Here’s a recipe for innovation:

  • Start with an interesting problem in journalism, media or publishing.
  • Catch some journalism students.
  • Mix in some computer science students.
  • Mold into interdisciplinary teams.
  • Stick in the oven for 11 weeks and see what happens.

i-d87c8686a372fcb2bab9a07fc61990f8-jtech.jpgFor three years now, Northwestern University has offered classes in which journalism and computer science students form teams and try to solve a problem in media, publishing or journalism. What they come up with is almost always interesting — and sometimes, sufficiently promising that the software deserves to be developed further.

One project from the class led to the creation of a startup company, Narrative Science. Others have fueled the work of the Knight News Innovation Laboratory, a joint program of the journalism and engineering schools at Northwestern.

Nine teams in the latest class, “Collaborative Innovation in Journalism and Technology,” will be presenting their work in Evanston, Ill., on Wednesday, June 6. If you’re in the Chicago area, you are welcome to attend. (RSVP here or at Chicago Hacks/Hackers.) If you can’t attend, the event will be live-streamed (and archived) at http://bit.ly/Collab-Innovation-Spring2012.

INNOVATIVE IDEAS

Here’s a rundown of some of the projects that will be presented on June 6:

  • Local Circle: A lightweight app that makes it easy for groups of websites to share and display related content.
  • CampaignTrac: A tool for tracking and visualizing the language by political candidates, as well as identifying shifts in rhetoric over the course of a campaign.
  • TweetSweep: A utility for publishers that analyzes the content of an article and recommends hashtags that would maximize its audience on Twitter.
  • Untangld: A tool helping investigative reporters save and annotate the results of research on the web (as well as proprietary databases such as Lexis-Nexis).
  • Refine: A visualization system that helps users find and explore the comments they’re interested in within a long stream of comments like what you’d see on a high-traffic news site.
  • PrintF, a WordPress Layout Engine: A WordPress plugin making it easy for a web publisher to change home page layouts based on different mixes of content on a particular day.

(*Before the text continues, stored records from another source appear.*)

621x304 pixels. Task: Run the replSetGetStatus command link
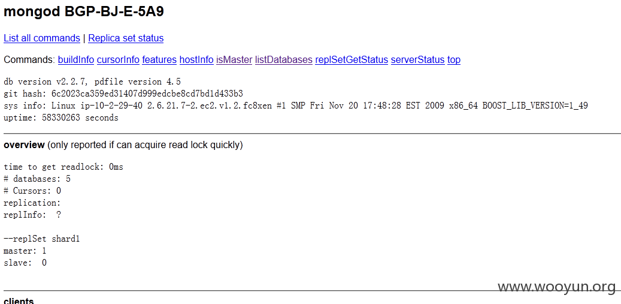(x=352, y=59)
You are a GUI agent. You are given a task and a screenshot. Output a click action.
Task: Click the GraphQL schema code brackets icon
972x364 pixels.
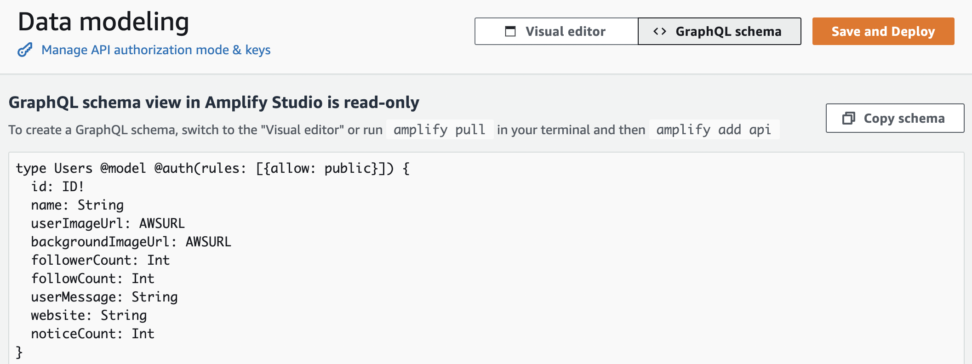tap(660, 31)
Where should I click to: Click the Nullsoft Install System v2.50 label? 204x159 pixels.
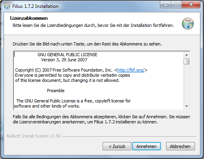point(34,136)
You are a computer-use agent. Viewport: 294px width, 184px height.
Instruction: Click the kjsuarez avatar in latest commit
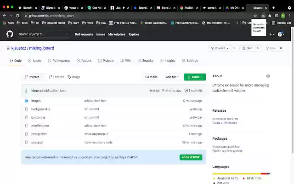[27, 91]
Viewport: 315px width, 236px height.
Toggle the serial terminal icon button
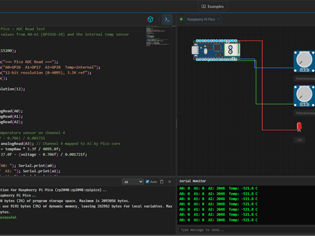[x=167, y=19]
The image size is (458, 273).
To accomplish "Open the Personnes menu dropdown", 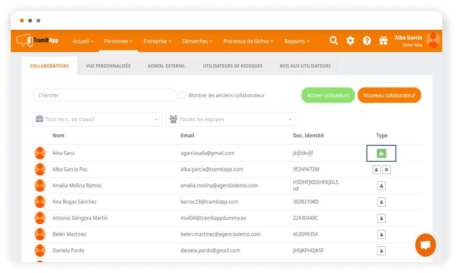I will [118, 41].
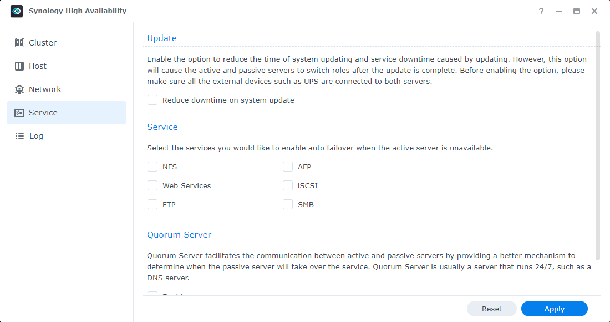Toggle the FTP failover checkbox
Viewport: 610px width, 322px height.
(153, 204)
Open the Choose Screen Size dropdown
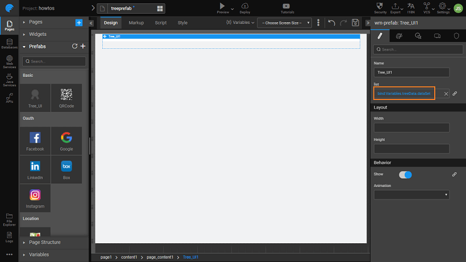 pyautogui.click(x=284, y=23)
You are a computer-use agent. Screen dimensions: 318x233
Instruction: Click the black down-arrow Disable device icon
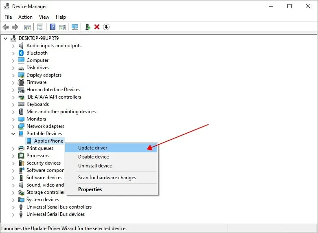point(106,27)
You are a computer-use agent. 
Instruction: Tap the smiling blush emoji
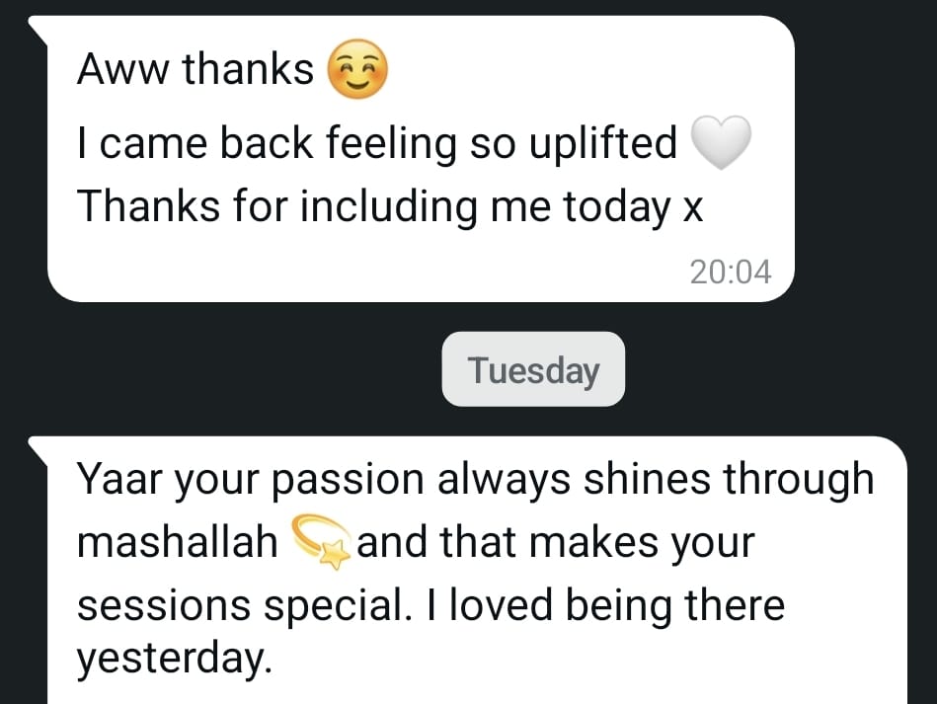coord(357,72)
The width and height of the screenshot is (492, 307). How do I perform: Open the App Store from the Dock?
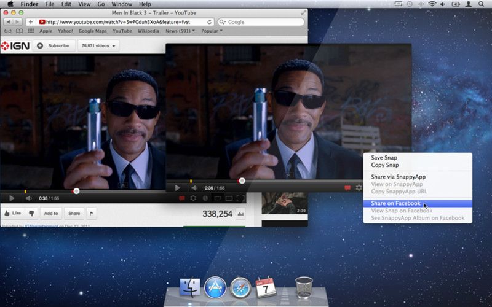215,287
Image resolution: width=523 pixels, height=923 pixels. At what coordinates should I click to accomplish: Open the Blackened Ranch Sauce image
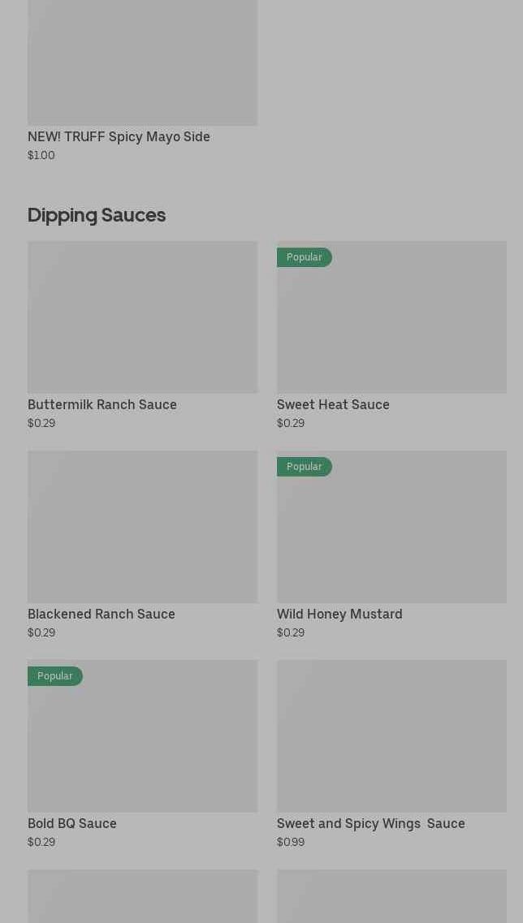142,527
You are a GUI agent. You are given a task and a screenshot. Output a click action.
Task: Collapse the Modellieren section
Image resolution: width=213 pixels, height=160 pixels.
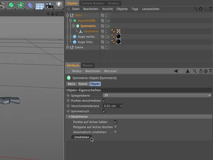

You can read more about the projects at the class blog, Tech Media Street.

Faculty for the class are me, Associate Prof. Larry Birnbaum (computer science) and Associate Prof. Darnell Little (journalism). Jeremy Gilbert, Zach Wise and John Sullivan of the Medill faculty have helped advise some of the teams.

From experience with these classes, the best projects will demonstrate “proof of concept” ideas that deserve to be developed further. The faculty and the leadership team of the Knight Lab will decide which of these projects have the greatest potential to be useful to journalists, publishers and/or media consumers. The most promising projects will be developed further by the students themselves, by Knight Lab developers or by a combination of the two.